For templates, we should look to the international collaborations Chile, Morocco, Saudi Arabia, and Australia have forged with key GH users like the European Union, South Korea, and Japan, and work closely with the United States and Canada. China is heavily invested in coal CCUS which aligns with our medium-term objectives. Australia has contracted to supply liquified GH by ships to Japan at US$4.3 per kg. The recent commodity price inflation would have negative implications for GH production since costs are bound to escalate. But this mirrors the cost escalation of natural gas, the fuel hydrogen seeks to replace. Secondly, commodity markets are cyclical. A longer-term view is appropriate for mature users with the capacity to pay for long-term term energy security.
Ignoring the domestic context imposes future costs
India is a price-sensitive market with a shallow fiscal capacity for securing its energy future. Considering the enthusiasm with which gas generation capacity was set up in India in the 2000s, it was never matched by the willingness to accept the higher cost thereof. The result is that 10 GW of private gas generation is virtually stranded even as coal imports increase to meet the summer load. Distribution utilities cannot pay for the higher supply costs of LNG versus coal-based electricity supply and they must also bear the cost of a “must-run” renewable energy supply.
A common institutional framework covering all the concerned ministries—like an empowered Energy Transition Council, chaired by the Prime Minister—would help in integrating development plans across ministries and states. India needs to work towards higher carbon abatement levels over the next two decades so that the glide path to Net Zero by 2070 becomes granularly defined, in advance, with coal-based generation in secular decline from 2040–45.
The abundance of solar power potential and our location in the Indo-Pacific illustrates our centrality to the future green growth potential in Asia and Africa.
The good news is that a great deal of entrepreneurial energy has been unleashed around the generic area of the energy transition to a low carbon future. Green Hydrogen is a central pillar—a vital segment of the energy transition. India has resources to offer the advanced economies in meeting emission targets by 2050—surplus solar electricity for green hydrogen, skilled engineering capacity, port-based industrial locations for export, and single window fast track clearances.

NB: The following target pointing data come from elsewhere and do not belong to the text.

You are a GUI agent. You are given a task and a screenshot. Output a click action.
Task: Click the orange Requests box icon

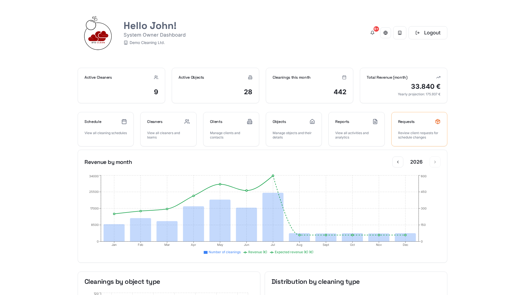pos(438,122)
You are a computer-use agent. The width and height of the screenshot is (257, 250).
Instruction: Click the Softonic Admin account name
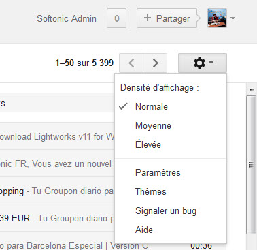point(67,18)
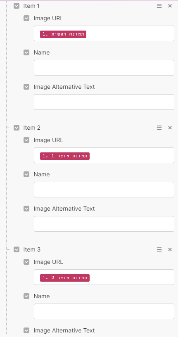The height and width of the screenshot is (337, 178).
Task: Delete Item 2 using the X icon
Action: click(170, 128)
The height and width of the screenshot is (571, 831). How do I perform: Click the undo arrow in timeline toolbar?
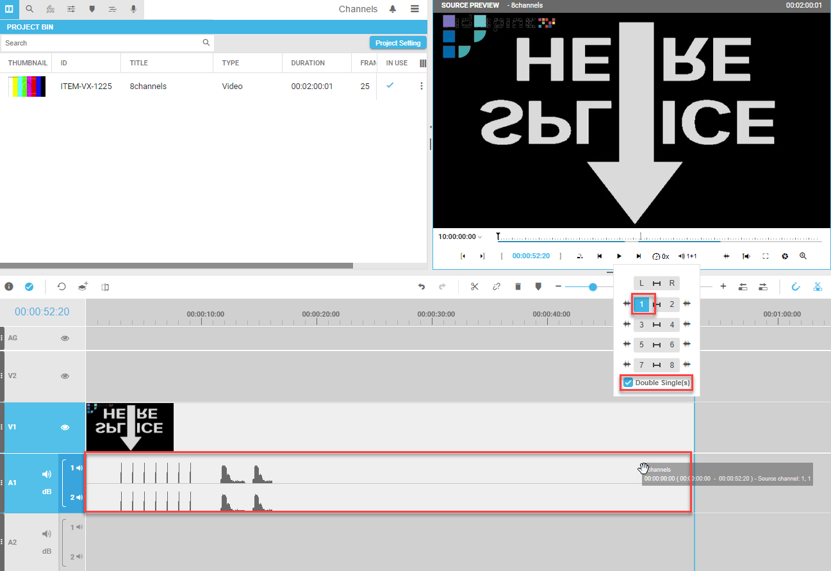tap(421, 286)
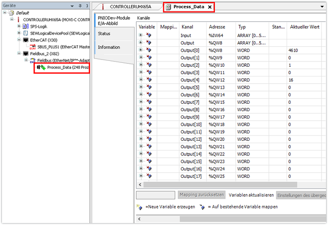Image resolution: width=328 pixels, height=225 pixels.
Task: Click the Mapping zurücksetzen button
Action: pyautogui.click(x=202, y=195)
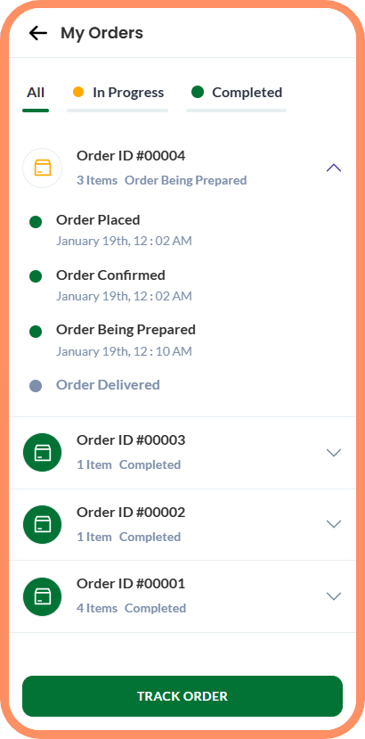The width and height of the screenshot is (365, 739).
Task: Click the green box icon for Order #00003
Action: (43, 453)
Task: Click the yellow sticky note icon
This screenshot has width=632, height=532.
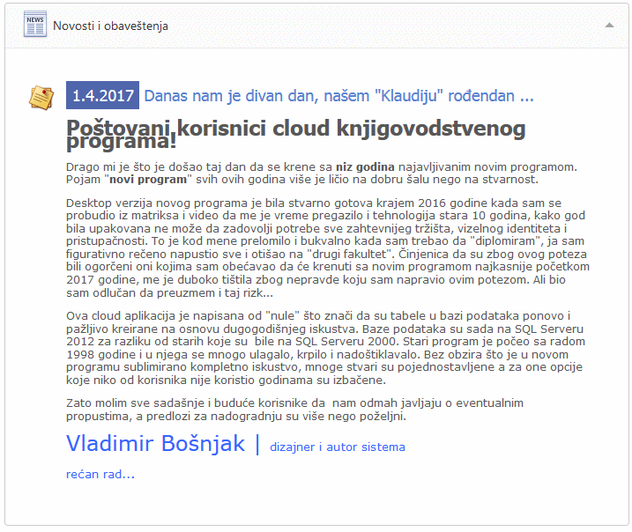Action: 41,97
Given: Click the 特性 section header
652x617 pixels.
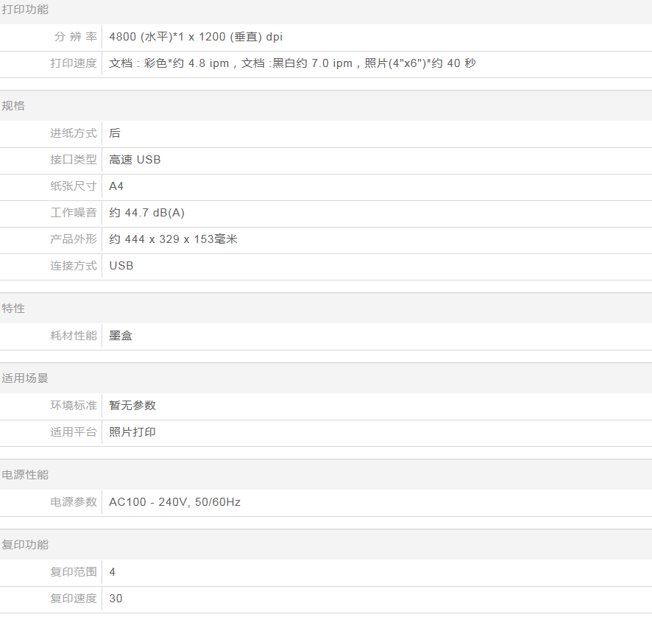Looking at the screenshot, I should tap(13, 309).
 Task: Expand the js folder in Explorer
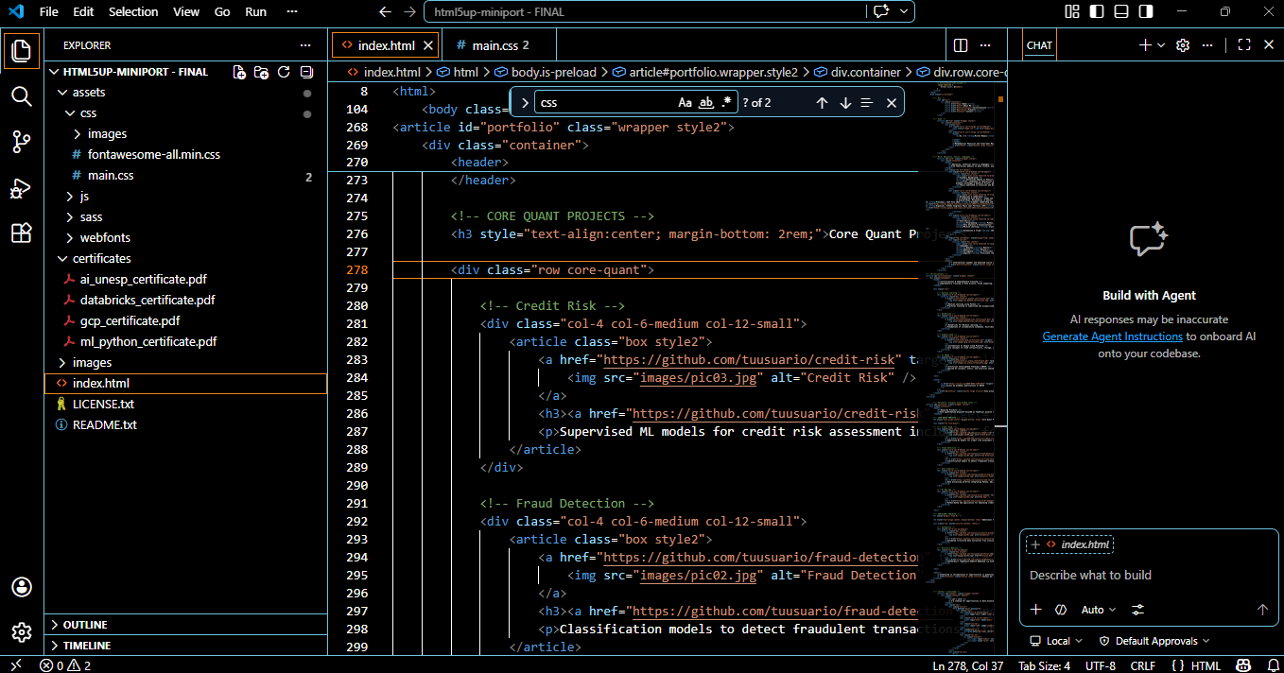point(80,196)
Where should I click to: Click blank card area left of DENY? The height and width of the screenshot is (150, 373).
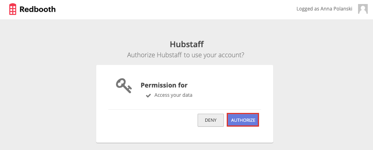click(x=152, y=120)
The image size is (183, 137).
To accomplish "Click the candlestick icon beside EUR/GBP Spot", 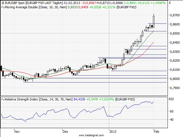I will click(x=3, y=3).

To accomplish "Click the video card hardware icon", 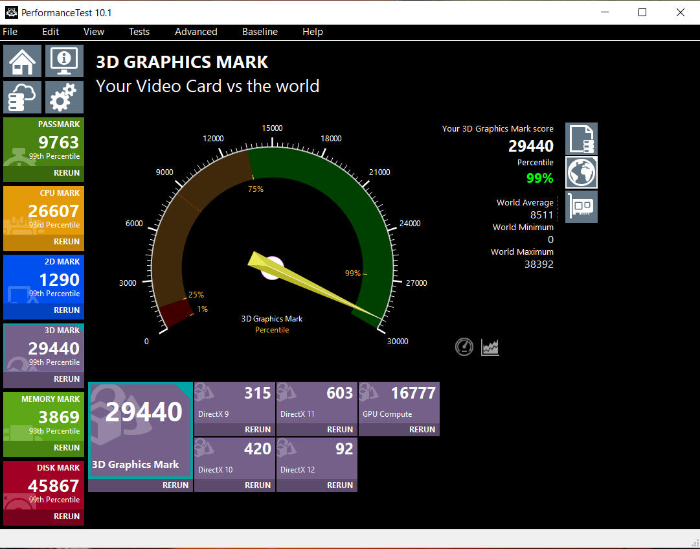I will 581,206.
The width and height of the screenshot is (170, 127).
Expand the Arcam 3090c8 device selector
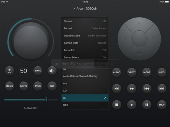85,9
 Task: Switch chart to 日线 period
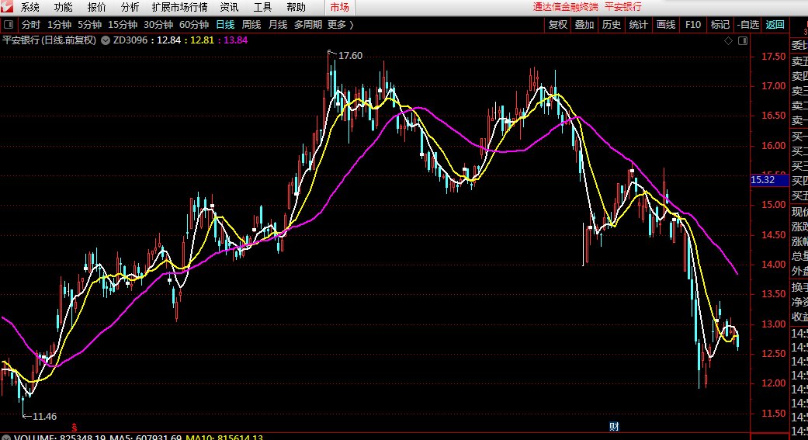click(x=225, y=25)
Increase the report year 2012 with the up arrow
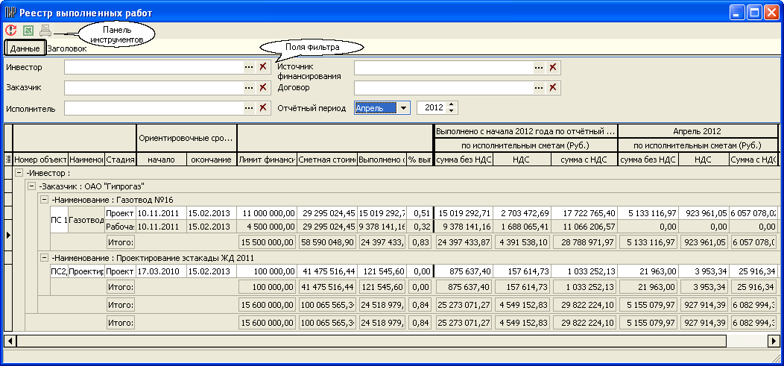This screenshot has height=366, width=784. pyautogui.click(x=452, y=105)
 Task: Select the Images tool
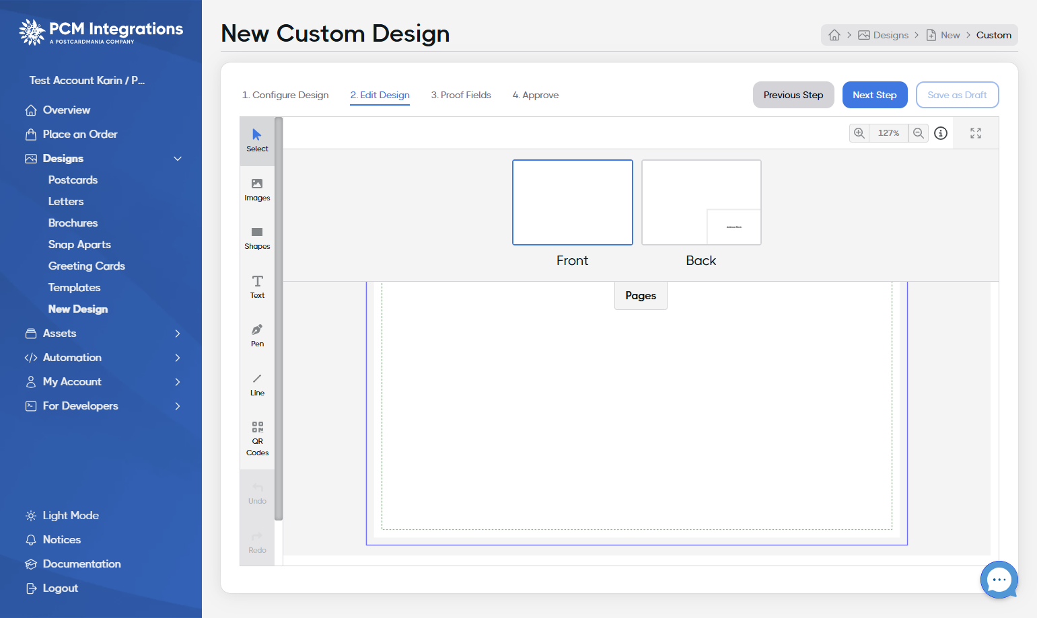click(257, 190)
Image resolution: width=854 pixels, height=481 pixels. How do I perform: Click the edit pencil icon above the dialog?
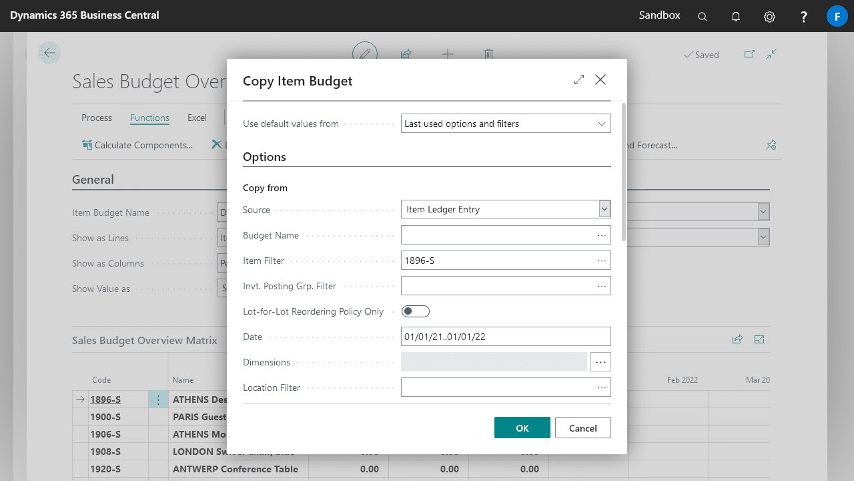click(364, 53)
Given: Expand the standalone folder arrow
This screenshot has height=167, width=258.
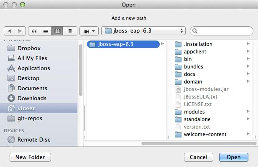Looking at the screenshot, I should coord(248,119).
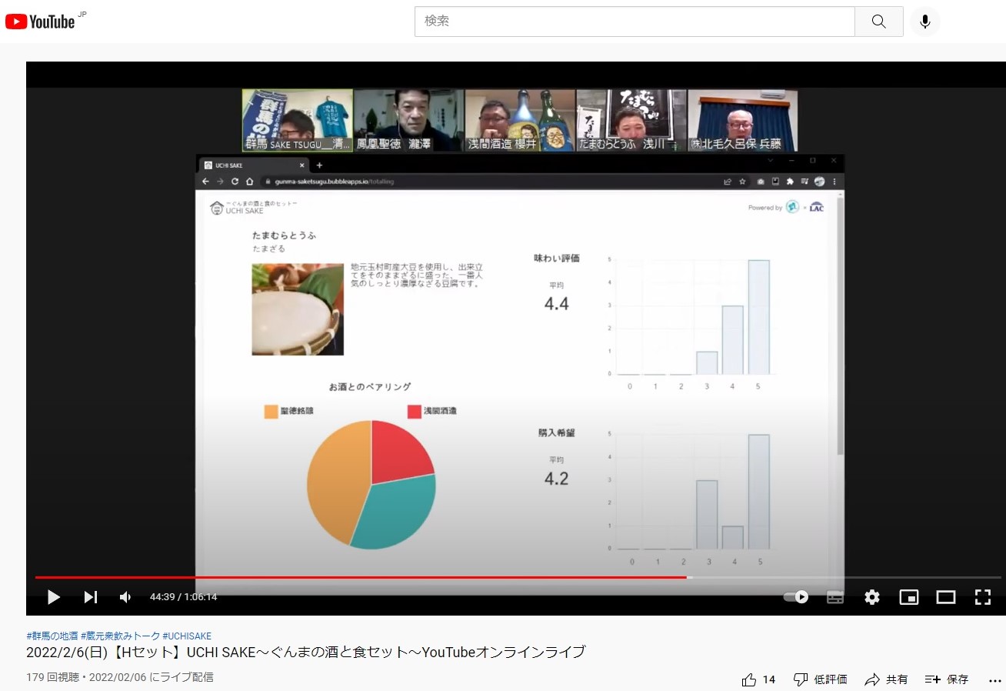Toggle subtitles/closed captions
The height and width of the screenshot is (691, 1006).
[834, 597]
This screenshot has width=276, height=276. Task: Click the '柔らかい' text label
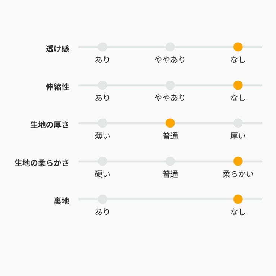pos(238,174)
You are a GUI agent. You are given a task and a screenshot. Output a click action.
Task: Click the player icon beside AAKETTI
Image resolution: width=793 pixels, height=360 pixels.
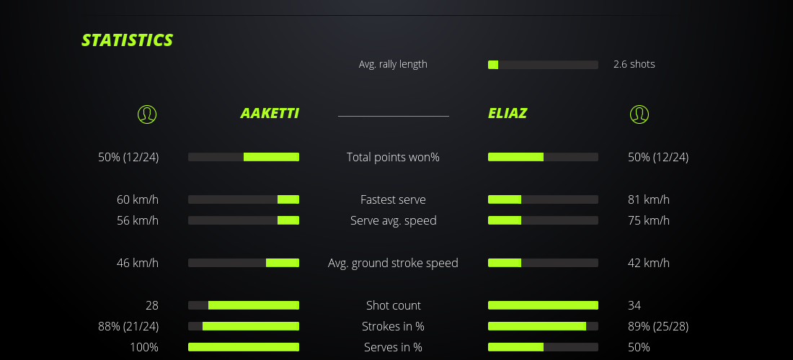pyautogui.click(x=146, y=114)
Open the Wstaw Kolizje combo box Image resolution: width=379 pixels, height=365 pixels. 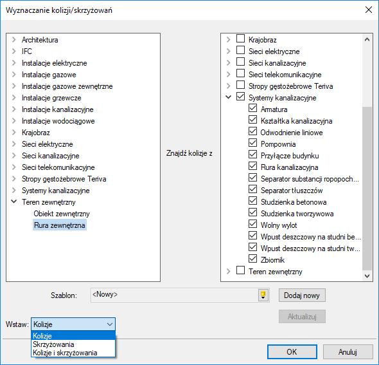73,324
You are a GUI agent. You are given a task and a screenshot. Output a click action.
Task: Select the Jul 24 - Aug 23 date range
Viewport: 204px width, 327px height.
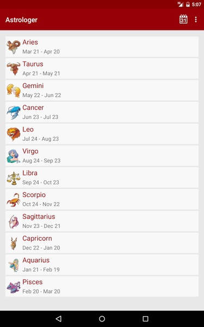click(x=41, y=138)
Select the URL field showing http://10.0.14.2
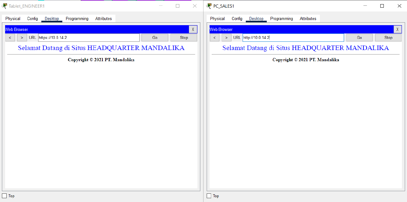The image size is (407, 202). click(293, 37)
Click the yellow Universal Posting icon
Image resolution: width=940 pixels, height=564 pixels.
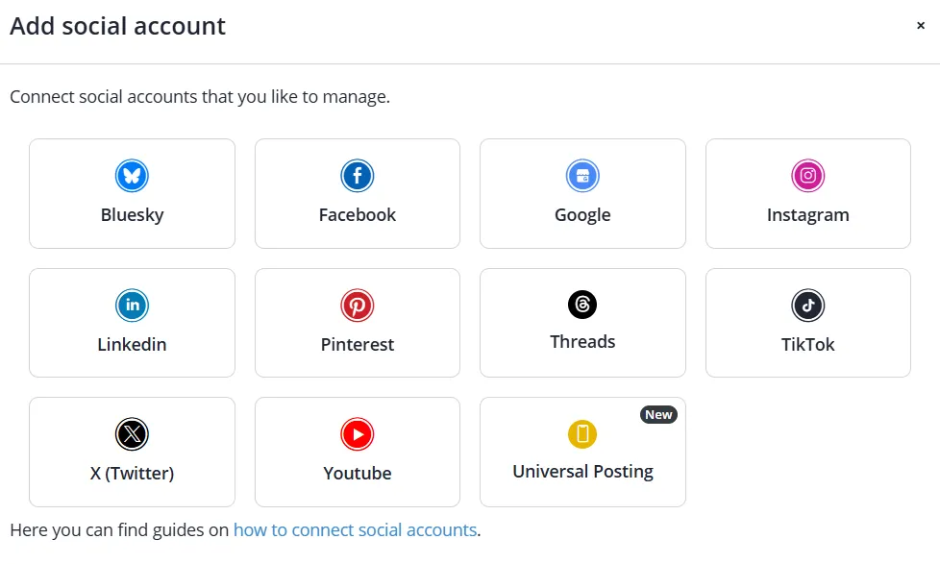(x=582, y=434)
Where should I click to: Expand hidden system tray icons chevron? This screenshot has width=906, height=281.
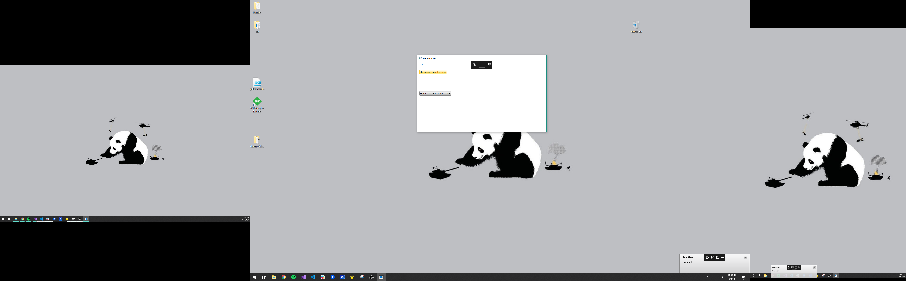[x=714, y=277]

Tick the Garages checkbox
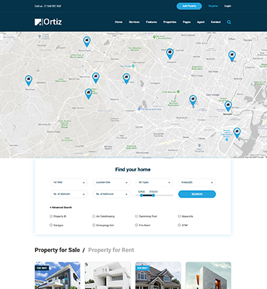[x=51, y=225]
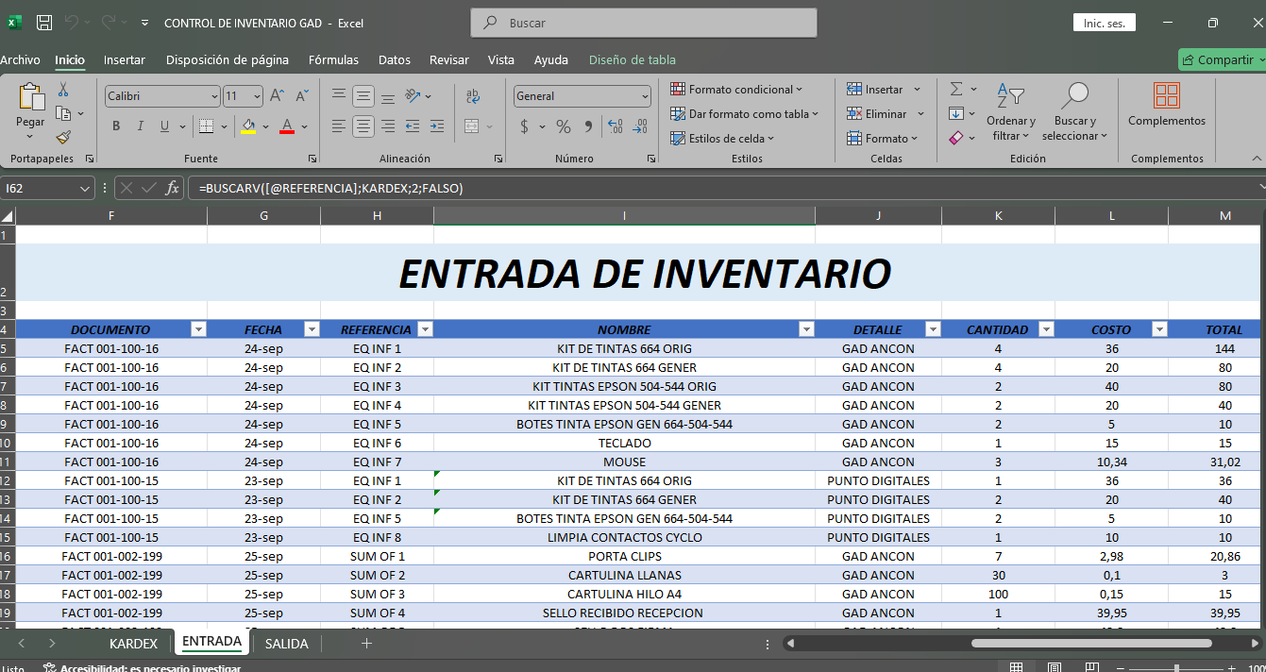Toggle bold formatting
Screen dimensions: 1266x672
116,126
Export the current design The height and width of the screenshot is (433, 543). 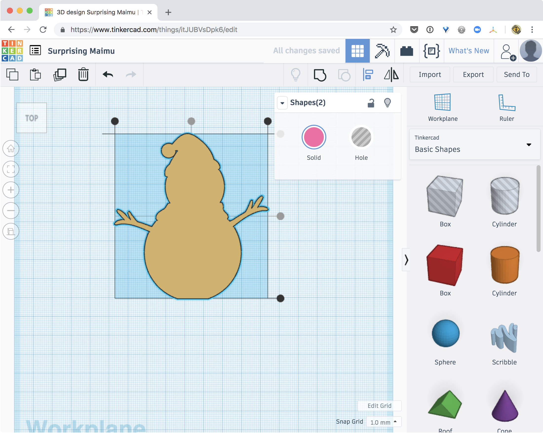[x=473, y=74]
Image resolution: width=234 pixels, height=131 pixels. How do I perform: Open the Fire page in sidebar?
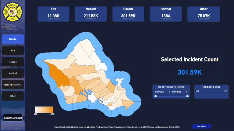pos(13,51)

The Hydrogen Mission needs to go beyond this transitional phase when India can participate mostly on the supply side of green hydrogen. We must prepare for the post-2050 period when we would be a major player on the demand side of green hydrogen as well, to reach net-zero by 2070. This should not stop segments of our dual economy, like large cities and export-oriented industrial clusters, from developing accelerated plans for embedding green hydrogen in their supply chains. These segments can pay for a greener globe. They should step up and join the national effort.